(Saved entries)
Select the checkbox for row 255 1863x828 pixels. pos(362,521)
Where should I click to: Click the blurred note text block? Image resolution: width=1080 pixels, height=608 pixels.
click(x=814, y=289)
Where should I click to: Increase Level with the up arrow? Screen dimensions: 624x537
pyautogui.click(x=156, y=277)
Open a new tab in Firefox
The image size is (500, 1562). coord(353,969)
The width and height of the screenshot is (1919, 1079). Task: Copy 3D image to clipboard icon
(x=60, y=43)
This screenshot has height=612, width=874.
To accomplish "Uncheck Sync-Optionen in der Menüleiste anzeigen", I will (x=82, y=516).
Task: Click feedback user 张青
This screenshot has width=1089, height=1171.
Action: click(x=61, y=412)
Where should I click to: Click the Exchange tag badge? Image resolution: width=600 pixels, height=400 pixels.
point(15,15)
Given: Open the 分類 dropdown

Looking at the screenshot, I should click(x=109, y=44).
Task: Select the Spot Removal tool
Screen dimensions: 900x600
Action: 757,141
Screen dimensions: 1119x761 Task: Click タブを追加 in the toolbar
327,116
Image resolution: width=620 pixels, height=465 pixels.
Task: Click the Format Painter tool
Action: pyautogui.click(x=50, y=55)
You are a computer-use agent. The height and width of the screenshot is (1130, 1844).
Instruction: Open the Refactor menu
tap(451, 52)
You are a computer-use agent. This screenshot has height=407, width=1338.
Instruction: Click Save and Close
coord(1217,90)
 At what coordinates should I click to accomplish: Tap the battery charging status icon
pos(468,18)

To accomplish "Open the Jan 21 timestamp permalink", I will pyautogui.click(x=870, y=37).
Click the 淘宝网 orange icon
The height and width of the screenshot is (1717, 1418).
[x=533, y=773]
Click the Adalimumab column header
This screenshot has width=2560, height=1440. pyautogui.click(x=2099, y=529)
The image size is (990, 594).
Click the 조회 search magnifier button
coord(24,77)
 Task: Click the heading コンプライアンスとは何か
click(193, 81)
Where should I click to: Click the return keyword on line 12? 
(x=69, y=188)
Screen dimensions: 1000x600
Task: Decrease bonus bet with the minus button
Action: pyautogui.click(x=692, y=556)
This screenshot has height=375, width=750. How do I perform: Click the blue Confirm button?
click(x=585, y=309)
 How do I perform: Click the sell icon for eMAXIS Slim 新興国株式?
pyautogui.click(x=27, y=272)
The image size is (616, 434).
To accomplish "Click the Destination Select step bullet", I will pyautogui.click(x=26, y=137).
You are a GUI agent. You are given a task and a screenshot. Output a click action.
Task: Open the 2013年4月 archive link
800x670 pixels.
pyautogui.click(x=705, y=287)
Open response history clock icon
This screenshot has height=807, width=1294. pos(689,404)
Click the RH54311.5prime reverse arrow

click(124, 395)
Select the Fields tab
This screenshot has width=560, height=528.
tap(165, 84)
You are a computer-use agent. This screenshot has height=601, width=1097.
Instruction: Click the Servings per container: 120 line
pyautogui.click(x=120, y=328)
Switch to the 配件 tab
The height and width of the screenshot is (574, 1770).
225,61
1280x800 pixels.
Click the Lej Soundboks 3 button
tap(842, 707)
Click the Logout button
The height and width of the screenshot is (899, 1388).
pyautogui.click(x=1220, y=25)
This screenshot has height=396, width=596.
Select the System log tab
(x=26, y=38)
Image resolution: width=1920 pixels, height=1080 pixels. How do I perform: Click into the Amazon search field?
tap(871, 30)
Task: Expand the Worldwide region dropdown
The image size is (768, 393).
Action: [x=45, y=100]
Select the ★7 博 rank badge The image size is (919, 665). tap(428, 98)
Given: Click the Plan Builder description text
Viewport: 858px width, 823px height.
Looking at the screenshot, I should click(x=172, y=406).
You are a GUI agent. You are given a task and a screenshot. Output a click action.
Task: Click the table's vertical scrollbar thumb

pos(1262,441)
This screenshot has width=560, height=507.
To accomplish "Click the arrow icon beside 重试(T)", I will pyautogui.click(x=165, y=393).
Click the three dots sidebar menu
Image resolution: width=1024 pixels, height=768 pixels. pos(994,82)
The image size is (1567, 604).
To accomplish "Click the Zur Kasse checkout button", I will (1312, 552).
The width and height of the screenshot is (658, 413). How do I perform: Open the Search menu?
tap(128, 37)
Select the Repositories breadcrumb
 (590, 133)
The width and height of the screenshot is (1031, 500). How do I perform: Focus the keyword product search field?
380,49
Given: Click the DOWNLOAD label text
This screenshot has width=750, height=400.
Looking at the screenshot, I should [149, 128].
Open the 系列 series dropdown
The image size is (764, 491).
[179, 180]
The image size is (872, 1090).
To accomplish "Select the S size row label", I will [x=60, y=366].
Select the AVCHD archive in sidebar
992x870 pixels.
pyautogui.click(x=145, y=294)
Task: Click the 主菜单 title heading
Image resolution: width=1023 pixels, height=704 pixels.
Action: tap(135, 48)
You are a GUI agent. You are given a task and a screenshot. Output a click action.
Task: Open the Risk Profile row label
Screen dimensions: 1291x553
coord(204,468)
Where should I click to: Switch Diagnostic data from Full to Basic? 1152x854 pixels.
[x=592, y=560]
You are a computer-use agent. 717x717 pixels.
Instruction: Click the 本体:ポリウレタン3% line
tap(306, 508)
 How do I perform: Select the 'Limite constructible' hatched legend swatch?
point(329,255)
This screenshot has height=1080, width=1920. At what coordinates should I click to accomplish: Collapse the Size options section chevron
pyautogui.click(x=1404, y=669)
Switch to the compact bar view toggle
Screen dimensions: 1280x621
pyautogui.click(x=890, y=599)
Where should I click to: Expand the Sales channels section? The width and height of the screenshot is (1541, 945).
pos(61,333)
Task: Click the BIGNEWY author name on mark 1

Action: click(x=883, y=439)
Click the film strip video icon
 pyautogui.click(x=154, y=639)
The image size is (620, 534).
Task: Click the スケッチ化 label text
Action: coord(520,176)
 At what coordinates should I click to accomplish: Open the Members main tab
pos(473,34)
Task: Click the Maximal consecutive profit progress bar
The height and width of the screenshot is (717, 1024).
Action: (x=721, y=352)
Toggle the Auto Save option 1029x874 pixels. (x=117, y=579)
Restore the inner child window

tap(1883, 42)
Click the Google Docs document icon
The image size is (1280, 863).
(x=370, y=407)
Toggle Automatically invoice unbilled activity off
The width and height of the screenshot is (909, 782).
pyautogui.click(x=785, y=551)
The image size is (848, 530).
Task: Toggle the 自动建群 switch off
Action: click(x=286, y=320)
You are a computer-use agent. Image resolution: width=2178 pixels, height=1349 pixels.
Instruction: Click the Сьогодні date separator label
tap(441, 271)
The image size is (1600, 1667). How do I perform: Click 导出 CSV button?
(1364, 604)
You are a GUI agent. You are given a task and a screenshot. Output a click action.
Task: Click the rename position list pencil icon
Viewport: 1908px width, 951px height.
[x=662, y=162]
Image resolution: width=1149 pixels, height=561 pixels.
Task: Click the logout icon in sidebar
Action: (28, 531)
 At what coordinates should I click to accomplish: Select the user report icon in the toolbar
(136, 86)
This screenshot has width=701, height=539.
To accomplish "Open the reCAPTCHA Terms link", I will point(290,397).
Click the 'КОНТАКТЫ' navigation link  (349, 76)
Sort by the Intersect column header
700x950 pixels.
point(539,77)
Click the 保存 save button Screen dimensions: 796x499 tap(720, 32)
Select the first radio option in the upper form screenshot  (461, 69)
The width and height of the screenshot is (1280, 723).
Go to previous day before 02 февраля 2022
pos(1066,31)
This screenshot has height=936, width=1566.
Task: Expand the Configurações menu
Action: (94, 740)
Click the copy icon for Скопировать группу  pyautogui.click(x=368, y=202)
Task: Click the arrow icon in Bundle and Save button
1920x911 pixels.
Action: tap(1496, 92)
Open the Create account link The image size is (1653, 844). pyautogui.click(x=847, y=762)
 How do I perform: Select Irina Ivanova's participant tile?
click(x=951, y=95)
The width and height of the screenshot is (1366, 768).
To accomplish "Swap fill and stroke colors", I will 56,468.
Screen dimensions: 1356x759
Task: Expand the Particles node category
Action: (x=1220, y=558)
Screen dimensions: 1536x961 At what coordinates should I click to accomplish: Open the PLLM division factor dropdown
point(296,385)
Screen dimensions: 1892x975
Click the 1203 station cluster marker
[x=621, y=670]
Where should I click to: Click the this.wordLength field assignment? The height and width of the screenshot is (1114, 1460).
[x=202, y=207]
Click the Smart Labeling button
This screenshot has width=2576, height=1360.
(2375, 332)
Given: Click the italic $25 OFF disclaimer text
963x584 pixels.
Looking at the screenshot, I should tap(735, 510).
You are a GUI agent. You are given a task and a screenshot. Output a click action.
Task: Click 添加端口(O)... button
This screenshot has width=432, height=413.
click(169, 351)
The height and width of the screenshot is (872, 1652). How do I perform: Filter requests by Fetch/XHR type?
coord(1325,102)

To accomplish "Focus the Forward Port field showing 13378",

EXERCISE REQUIREMENTS
Restate the data word for word. Begin at its first line, end at the line that contains "This screenshot has height=612, width=874.", and include both.

WORKED SOLUTION
Select the checkbox for row 255 1863x828 pixels. pos(362,521)
Where should I click to: Click the blurred note text block? Image resolution: width=1080 pixels, height=608 pixels.
click(x=814, y=289)
Where should I click to: Increase Level with the up arrow? Screen dimensions: 624x537
pyautogui.click(x=156, y=277)
Open a new tab in Firefox
The image size is (500, 1562). coord(353,969)
The width and height of the screenshot is (1919, 1079). Task: Copy 3D image to clipboard icon
(x=60, y=43)
This screenshot has height=612, width=874.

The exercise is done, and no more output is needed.